In 2006, the Canadian Senate published its report called Out of the Shadows At Last: Transforming Mental Health, Mental Illness and Addiction Services in Canada. They stated:

In no other field, except perhaps leprosy, has there been as much confusion, misdirection and discrimination against the patient, as in mental illness... Down through the ages, they have been estranged by society and cast out to wander in the wilderness. Mental illness, even today, is all too often considered a crime to be punished, a sin to be expiated, a possessing demon to be exorcised, a disgrace to be hushed up, a personality weakness to be deplored or a welfare problem to be handled as cheaply as possible

.

And they said this came from a report written nearly half a century before but that the same condition applies today. The Report goes on to say that the many submissions made to it made it "difficult emotionally for Committee members to hear these stories. Listening to them, and reading them, had a profound effect on every one of us. As the months passed, they began to tear at our souls."

Similar sentiments were expressed in the Ontario all party Select Committee Report on Mental Health in 2010. The report said

It is an understatement to say that we have been moved by what we have heard. Rather, we have been changed by what we have heard, and are now convinced that a radical transformation of mental health and addictions care is necessary if Ontarians are to get the care they need and deserve

.

A lot of politicians have been moved by the plight of those impacted by mental illness but not, seemingly, enough to produce any meaningful improvements in the system of care or to continue to lobby for change.
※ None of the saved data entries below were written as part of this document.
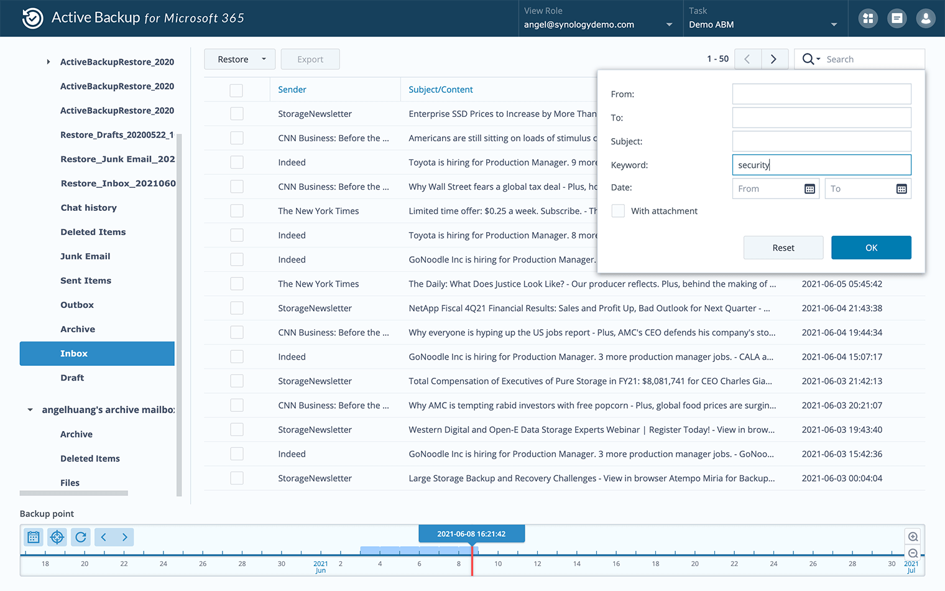This screenshot has height=591, width=945.
Task: Click inside the Subject search field
Action: click(x=821, y=141)
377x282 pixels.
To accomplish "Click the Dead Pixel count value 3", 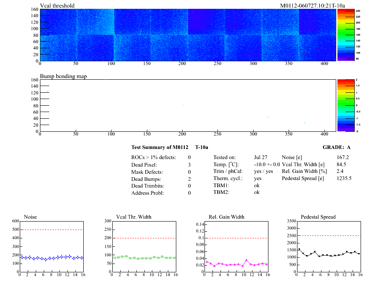I will (x=189, y=165).
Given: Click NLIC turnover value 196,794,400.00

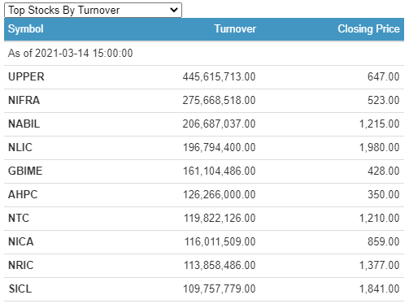Looking at the screenshot, I should click(220, 147).
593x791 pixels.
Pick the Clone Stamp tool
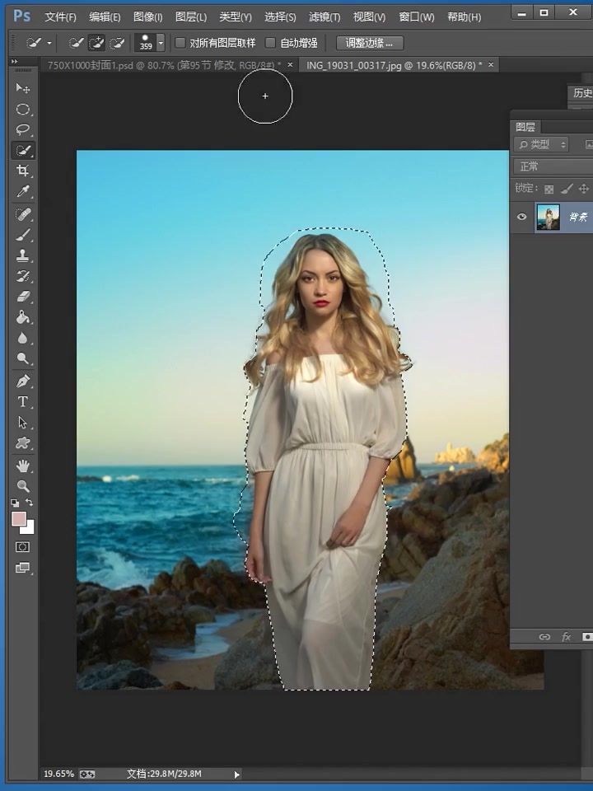tap(23, 255)
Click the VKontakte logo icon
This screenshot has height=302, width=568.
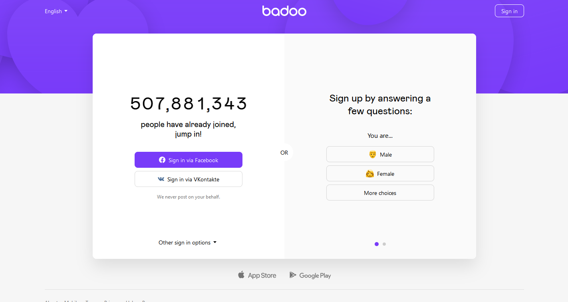(x=161, y=179)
The only change has been the establishment of the Mental Health Commission of Canada which has evolved into a bureaucracy of its own. They have developed a mental health strategy for Canada although to the best of my knowledge no legislation to improve the lot of those suffering has been implemented anywhere. And it may not as they do not have any legislative authority since health care is a provincial matter.

Some of their reports, like the one for family caregivers, are quite good but again, there is the problem of implementation. They have, however, allocated significant resources to fighting stigma which, in my humble opinion, is premature. Should we not first ensure that people have services? One argument in favour of fighting stigma is that because of it, people do not seek services. But, if we encourage people to try to get help, they will be hard pressed to find a psychiatrist or even a hospital bed should they need one. A family in the capital city of British Columbia is having problems as but one example.

Imagine if the treatment of type II diabetes had the same problems as serious mental illness. Those with diabetes would not get proper help and their blood sugar levels would soar. That leads to blindness, kidney disease, nerve disease, heart disease, and stroke. Would it make sense to talk about the stigma of type II diabetes and not ensure that those with the problem can access proper diagnostic services and needed treatments? And the cost associated with the problems of not having proper treatment for diabetes is much more than if proper treatment was available. Humanity aside, it is a lot cheaper. And that goes for serious mental illness as well.

Not having proper services for serious mental illnesses has already resulted in all of the problems listed by the various reports done by governments -- homelessness, incarceration, destroyed lives and fractured families. What we need and we need it now is political action to bring about the needed changes. Politicians in each province should be introducing the necessary legislation as Rep Murphy is doing in the U.S. Other politicians from all parties, as is happening in the U.S., should be backing those proposals.

To not do so is inhumane and costly. How much more needless suffering can people endure?